B2B marketplaces are a different category, not a harder version of B2C.
We have built procurement platforms, wholesale catalogs, and RFQ engines for founders who know their industry inside out but have never built a platform before.
B2B & Procurement
A B2B marketplace connects businesses as buyers and sellers. That sounds like a straightforward extension of a consumer marketplace. It is not.
B2B buying involves multiple stakeholders, approval flows, contract pricing, payment terms, compliance documentation, and procurement workflows that have nothing to do with how consumers shop. Building the wrong version of this — essentially a B2C marketplace with business accounts — is one of the most common and costly mistakes in this category.
Where most builds run into trouble.
Pricing complexity
A B2B buyer expects contract pricing, volume discounts, and negotiated rates — not a public price that every buyer sees. Your platform needs a pricing architecture that can show different prices to different buyers without that logic becoming unmaintainable.
Account structures
A procurement manager at a mid-sized company is buying for an organization with a budget, approval hierarchy, and sometimes a preferred supplier list. Your platform needs to model organizations, not just users.
Payment terms
Net-30 is the standard expectation in B2B, and Stripe's immediate charge model is not designed for it. We implement net terms using trade credit providers and custom billing logic — this has to be in scope from day one.

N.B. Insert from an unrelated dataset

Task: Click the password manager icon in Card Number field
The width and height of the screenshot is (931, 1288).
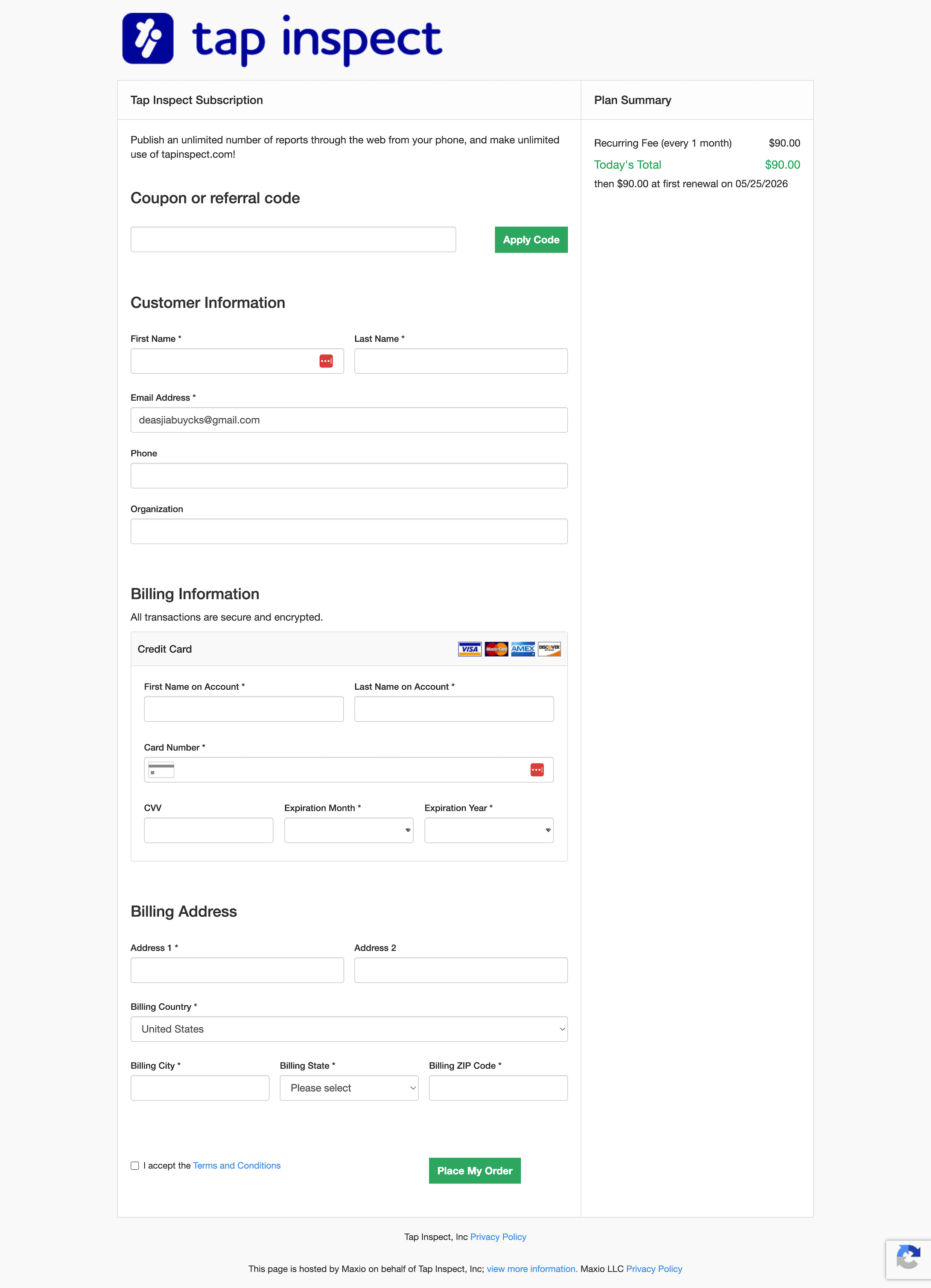Action: 537,769
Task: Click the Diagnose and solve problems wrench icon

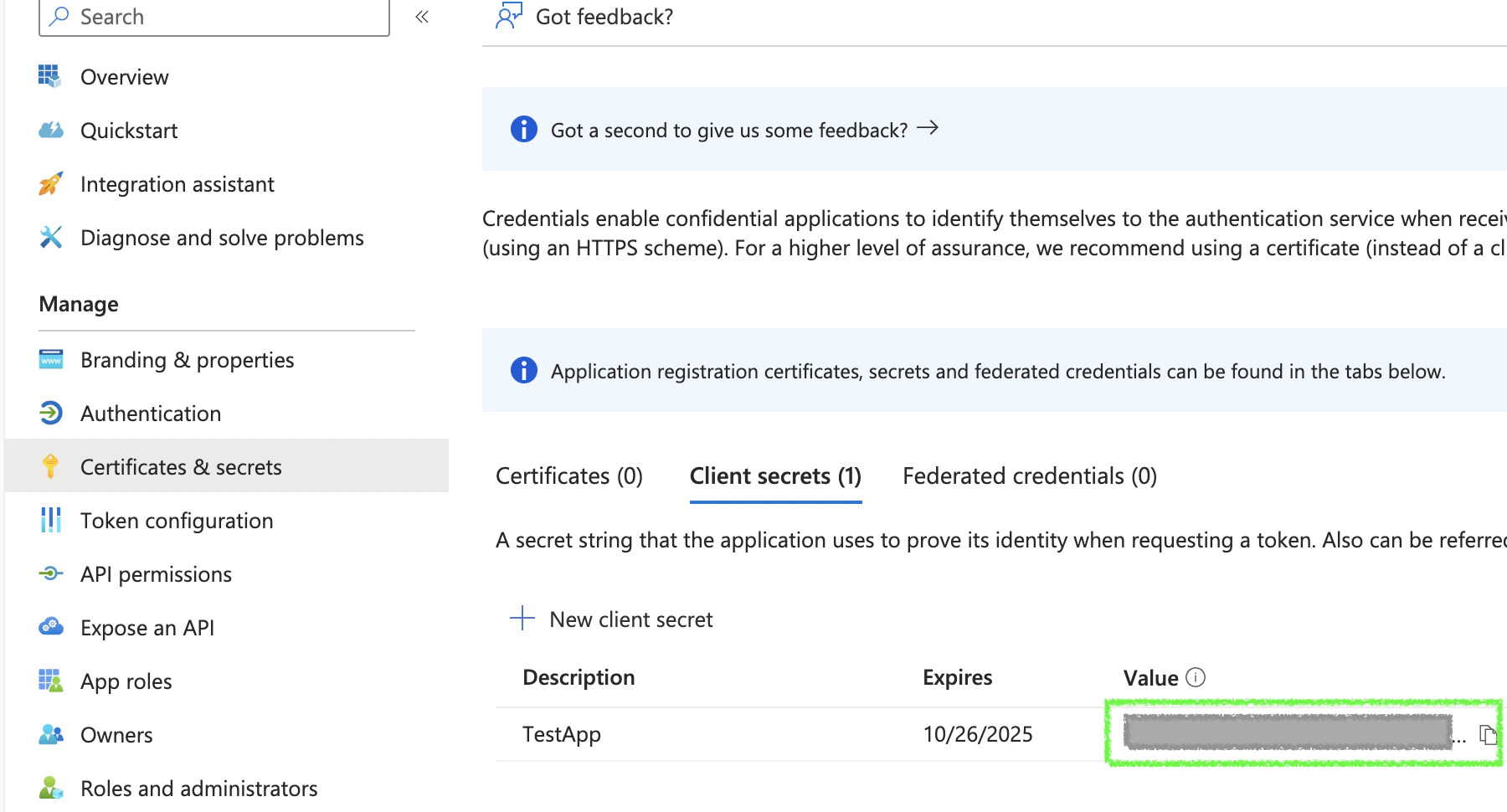Action: coord(50,237)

How we think about this category.
We do discovery differently on B2B marketplace builds. The first question is always: what is the existing procurement behavior we are replacing? B2B buyers have entrenched workflows — email threads, spreadsheets, and phone calls with account managers. Your marketplace will only win if it is meaningfully better than that, not just digital.
We map the existing workflow before we design the product. Every feature decision follows from that map.
What we typically build on.
Complex B2B marketplace builds almost always require a custom stack. Sharetribe handles the surface-level well but cannot natively support the account hierarchy, contract pricing, and approval workflow logic that B2B requires. We evaluate this in discovery and give you an honest assessment of where off-the-shelf tools end.